Heterotopia
A group show staged at the School Amsterdam

News published January 21st 2019

HE.RO x Tijdgenoten #6: Heterotopia
24 January - 24 February 2019
Opening reception: Thursday 24 January from 20 to 01 hrs 
Location: De School, Jan van Breemenstraat 1, 1056 AB Amsterdam, Thurs- Sat, 15-19 hrs
Performance by: Lara Verheijden 
Music by: Thomas and Dorien van Linge

First there are the utopias... They present society itself in a perfected form, or else society turned upside down, but in any case these utopias are fundamentally unreal spaces. 
There are also, probably in every culture, in every civilization, real places… which are something like counter-sites, a kind of effectively enacted utopia in which the real sites, all the other real sites that can be found within the culture, are simultaneously represented, contested, and inverted... Because these places are absolutely different from all the sites that they reflect and speak about, I shall call them, by way of contrast to utopias, heterotopias.

Foucault, Michel. “Of Other Spaces, Heterotopias.” Translated from Architecture, Mouvement, Continuité no. 5 (1984): 46-49.

HE.RO presents Tijdgenoten #6: Heterotopia , a group show staged in at De School, one of Amsterdam’s foremost dance clubs. It is the fourth contemporary art exhibition staged at De School, the previous ones staged by Stedelijk Museum, Amsterdam and the Eye Film Museum. 

The idea for the exhibition emerged from a conversation between artist and DJ Thomas van Linge and HE.RO’s gallerist Gabriel Rolt on the parallels between galleries and night clubs as spaces for alternative ways of thinking and being. Following that thread, the exhibition brings together artworks, scattered through the club, that both manifest and explore the idea of ‘other’ spaces that allow and foster difference.  

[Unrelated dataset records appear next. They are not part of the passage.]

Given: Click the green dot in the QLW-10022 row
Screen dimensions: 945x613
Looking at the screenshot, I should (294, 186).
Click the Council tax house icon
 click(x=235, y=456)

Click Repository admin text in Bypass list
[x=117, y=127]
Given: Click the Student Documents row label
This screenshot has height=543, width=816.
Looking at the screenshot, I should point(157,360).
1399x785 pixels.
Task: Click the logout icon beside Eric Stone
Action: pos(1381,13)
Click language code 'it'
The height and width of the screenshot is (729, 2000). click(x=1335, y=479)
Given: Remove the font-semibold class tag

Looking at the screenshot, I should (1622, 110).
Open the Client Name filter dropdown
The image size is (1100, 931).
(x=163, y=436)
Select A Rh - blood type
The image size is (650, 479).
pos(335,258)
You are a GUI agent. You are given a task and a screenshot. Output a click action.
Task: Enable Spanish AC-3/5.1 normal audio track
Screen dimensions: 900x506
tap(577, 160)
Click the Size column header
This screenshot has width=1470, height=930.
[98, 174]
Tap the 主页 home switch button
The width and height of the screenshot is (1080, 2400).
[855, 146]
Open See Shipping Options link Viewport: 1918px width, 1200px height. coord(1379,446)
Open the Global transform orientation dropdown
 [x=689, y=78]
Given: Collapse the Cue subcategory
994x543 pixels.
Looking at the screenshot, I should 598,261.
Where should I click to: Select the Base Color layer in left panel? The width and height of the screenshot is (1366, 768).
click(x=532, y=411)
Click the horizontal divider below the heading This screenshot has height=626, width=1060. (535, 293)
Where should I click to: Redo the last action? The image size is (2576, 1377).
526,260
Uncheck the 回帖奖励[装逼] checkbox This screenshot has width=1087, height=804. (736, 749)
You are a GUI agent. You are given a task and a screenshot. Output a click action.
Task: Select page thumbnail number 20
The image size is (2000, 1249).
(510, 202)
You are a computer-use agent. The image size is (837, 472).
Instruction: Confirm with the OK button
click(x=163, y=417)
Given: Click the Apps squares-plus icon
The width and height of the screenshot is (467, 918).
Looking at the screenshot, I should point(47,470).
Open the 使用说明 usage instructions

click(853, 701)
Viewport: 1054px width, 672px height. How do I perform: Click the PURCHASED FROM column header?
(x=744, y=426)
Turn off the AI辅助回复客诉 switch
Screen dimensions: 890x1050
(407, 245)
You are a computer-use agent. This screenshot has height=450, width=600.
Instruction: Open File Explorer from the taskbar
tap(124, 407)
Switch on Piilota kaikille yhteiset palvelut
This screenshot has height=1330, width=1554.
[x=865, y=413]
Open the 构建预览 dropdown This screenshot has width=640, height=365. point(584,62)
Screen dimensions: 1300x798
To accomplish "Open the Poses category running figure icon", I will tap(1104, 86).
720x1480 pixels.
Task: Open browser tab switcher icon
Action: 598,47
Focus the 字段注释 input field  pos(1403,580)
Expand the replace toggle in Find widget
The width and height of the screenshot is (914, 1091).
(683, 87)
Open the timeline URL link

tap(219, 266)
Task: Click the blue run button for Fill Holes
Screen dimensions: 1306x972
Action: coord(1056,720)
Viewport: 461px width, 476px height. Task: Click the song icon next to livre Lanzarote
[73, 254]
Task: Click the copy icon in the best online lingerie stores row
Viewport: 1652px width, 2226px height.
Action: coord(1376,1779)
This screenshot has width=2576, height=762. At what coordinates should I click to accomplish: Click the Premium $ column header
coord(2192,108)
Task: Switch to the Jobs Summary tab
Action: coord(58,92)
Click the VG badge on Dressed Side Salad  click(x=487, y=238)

Some works do this physically; Thomas van Linge’s specially conceived sculptural installation adapts a large, stainless steel urinal (a dirty, contemporary iteration of Duchamp’s Fountain) and places it in a common space within the club, metaphorically bringing that particular heterotopia – the club toilet – into the open. Using a similar tactic of repurposing, Aukje Dekker's work In the end everything will be ok and if it's not it's not the end, takes a mechanical rodeo bull, once a fair ground ride, and transforms it into a kinetic sculpture, its grinding at once balletic and futile. Atelier van Lieshout’s Sensory Deprivation Helmet, meanwhile takes the idea of the heterotopia to one logical conclusion – being a wearable sculpture that entirely blocks the outside world.

Others explore different spaces and spaces of difference visually; Desiree Dolron’s video-work, I will show you fear in a handful of dust II , is a high definition video of the gentle movement of dust particles in the air, bringing us into the micro world that always surrounds us but we seldom notice. Andreas Kassapis’ Red Movie #5, shot on Super 8, takes immerses us in a realm of pure colour, being a film of the colour orange painted directly onto film stock. Shezad Dawood’s film, Towards the Possible Film, meanwhile brings the speculative logic of sci-fi to the Moroccan beach on which it is filmed, weaving together archetypes, stories and histories to create a new narrative world. Similarly drawing on a well of contemporary culture, Thomas van Linge’s video Motorheadfeatures an animated, disembodied head, a contemporary deity perhaps, a cyborg mash up of machine and divinity that floats above a background of seemingly randomly edited video and dance music, a sea of culture in which the deity seems lost and befuddled. 


Other works still explore difference in the social arena. Lara Verheijden’s series of poster sized photographs, scramble the loaded modes of representation of fashion photography and the division between public and private space. Wayne Horse’s, large scale, site specific mural brings a sensibility of social critique into the show, channeling the spirit of Weimar period artists like George Grosz and Egon Schiele, a spirit that also animates his video Elephant Boy, the sad tale of a grotesque elephant-human child born to two cruelly casual and unfeeling human parents.
Essentially all artists create their own worlds, whatever the form of their work. Jake & Dinos Chapman’s video Who's Afraid of Red, White And Black? immerses us in a psychotic trip through their work. Peter Schuyff’s sculpture, Irene, a simple form of undulating lines, carved from a large section of tree trunk, seems entirely abstract and yet, like all the sculptures from this series, is a portrait of a former lover of the artist. The figuration lies in the artist’s mind, part of a world that they conjured with their work.